Spotted Joe-Pye Weed
Eutrochium maculatum
Scented enough to plant where you brush past it, happy in clay and loam soil; it blooms Jul through Sep.
- Full–part sun
- Average–wet
- 4–7 ft
- Blooms Jul–Sep
Native plants with scented flowers or foliage — the ones that make a garden smell as good as it looks. Every species here is genuinely native to Delaware and the wider flora of the Mid-Atlantic and hardy through zone 7 — proven performers for Delaware's mild, humid climate across Atlantic Coastal Pine Barrens & Piedmont, not a generic list. Local standouts include Spotted Joe-Pye Weed and Woodland Phlox. Fragrance is easy to overlook on paper and unforgettable in person, so plant the scented natives where you will brush past them — along a path, by a door, beside a bench. Some carry it in the flowers and some in the crushed leaves, and many of the aromatic-leaved species double as deer-resistant. Site them in sun, where warmth lifts the scent into the air.
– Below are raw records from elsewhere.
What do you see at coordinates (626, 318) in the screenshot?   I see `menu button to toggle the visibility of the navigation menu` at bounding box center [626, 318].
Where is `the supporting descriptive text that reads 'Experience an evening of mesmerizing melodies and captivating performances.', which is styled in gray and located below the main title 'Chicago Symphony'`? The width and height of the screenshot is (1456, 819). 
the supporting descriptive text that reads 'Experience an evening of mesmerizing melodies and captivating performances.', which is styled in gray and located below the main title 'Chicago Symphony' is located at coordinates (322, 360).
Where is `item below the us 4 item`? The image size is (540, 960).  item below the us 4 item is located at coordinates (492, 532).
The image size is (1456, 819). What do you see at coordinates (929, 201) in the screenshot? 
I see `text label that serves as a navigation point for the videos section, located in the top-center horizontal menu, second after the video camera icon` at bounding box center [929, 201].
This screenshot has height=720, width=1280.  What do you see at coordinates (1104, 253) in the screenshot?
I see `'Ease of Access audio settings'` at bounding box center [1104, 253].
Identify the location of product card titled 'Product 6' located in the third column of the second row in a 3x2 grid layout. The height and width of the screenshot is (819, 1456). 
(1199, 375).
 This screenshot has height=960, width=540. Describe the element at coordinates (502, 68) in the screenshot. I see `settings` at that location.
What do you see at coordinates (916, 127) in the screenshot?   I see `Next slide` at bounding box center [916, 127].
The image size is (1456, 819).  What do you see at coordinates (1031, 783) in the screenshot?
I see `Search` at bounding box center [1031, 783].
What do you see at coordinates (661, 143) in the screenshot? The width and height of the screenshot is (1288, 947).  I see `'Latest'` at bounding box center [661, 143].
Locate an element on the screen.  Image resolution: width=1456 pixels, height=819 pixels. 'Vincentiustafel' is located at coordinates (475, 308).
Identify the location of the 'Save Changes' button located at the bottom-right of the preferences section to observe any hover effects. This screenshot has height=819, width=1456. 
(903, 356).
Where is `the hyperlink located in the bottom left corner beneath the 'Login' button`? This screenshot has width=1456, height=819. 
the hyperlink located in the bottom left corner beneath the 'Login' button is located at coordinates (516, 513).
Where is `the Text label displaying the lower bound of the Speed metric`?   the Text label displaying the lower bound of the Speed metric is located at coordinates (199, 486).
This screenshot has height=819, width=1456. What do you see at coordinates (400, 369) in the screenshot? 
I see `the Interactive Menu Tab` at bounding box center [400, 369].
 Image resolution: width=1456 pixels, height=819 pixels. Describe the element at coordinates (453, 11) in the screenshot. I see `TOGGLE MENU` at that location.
Each one native to your region and hardy in zone 7 · see this collection in other states.
Eutrochium maculatum
Scented enough to plant where you brush past it, happy in clay and loam soil; it blooms Jul through Sep.
Phlox divaricata
Scented enough to plant where you brush past it, cold-hardy to zone 3, and it flowers in Apr and May.
Pycnanthemum muticum
Worth a spot by a path or door for the scent, silvery bracts flowers — it blooms Jul through Sep.
Monarda didyma
Worth a spot by a path or door for the scent, reaching 2.5–4 ft; it flowers in Jul and Aug.
Asclepias incarnata
Worth a spot by a path or door for the scent, happy in clay and loam soil — it flowers in Jul and Aug.
Monarda fistulosa
Worth a spot by a path or door for the scent, happy in clay, rocky, and loam soil, and it blooms Jun through Aug.
Sambucus canadensis
Scented enough to plant where you brush past it, 6–12 ft wide; it flowers in Jun and Jul.
Asclepias syriaca
Carries a fragrance you'll want within reach, cold-hardy to zone 3, flowering as it flowers in Jun and Jul.
Lindera benzoin
Carries a fragrance you'll want within reach, spreading 6–12 ft, and it flowers in Mar and Apr.
Sporobolus heterolepis
Fragrant in flower or leaf — site it where you'll catch it, good through zone 8.
Seed packets, plugs, and starter plants for many of these species ship to your door.
Browse on AmazonSome links here are affiliate links — we may earn a small commission at no extra cost to you. The surest source of locally-adapted stock is a native-plant nursery or a native plant society sale in your area.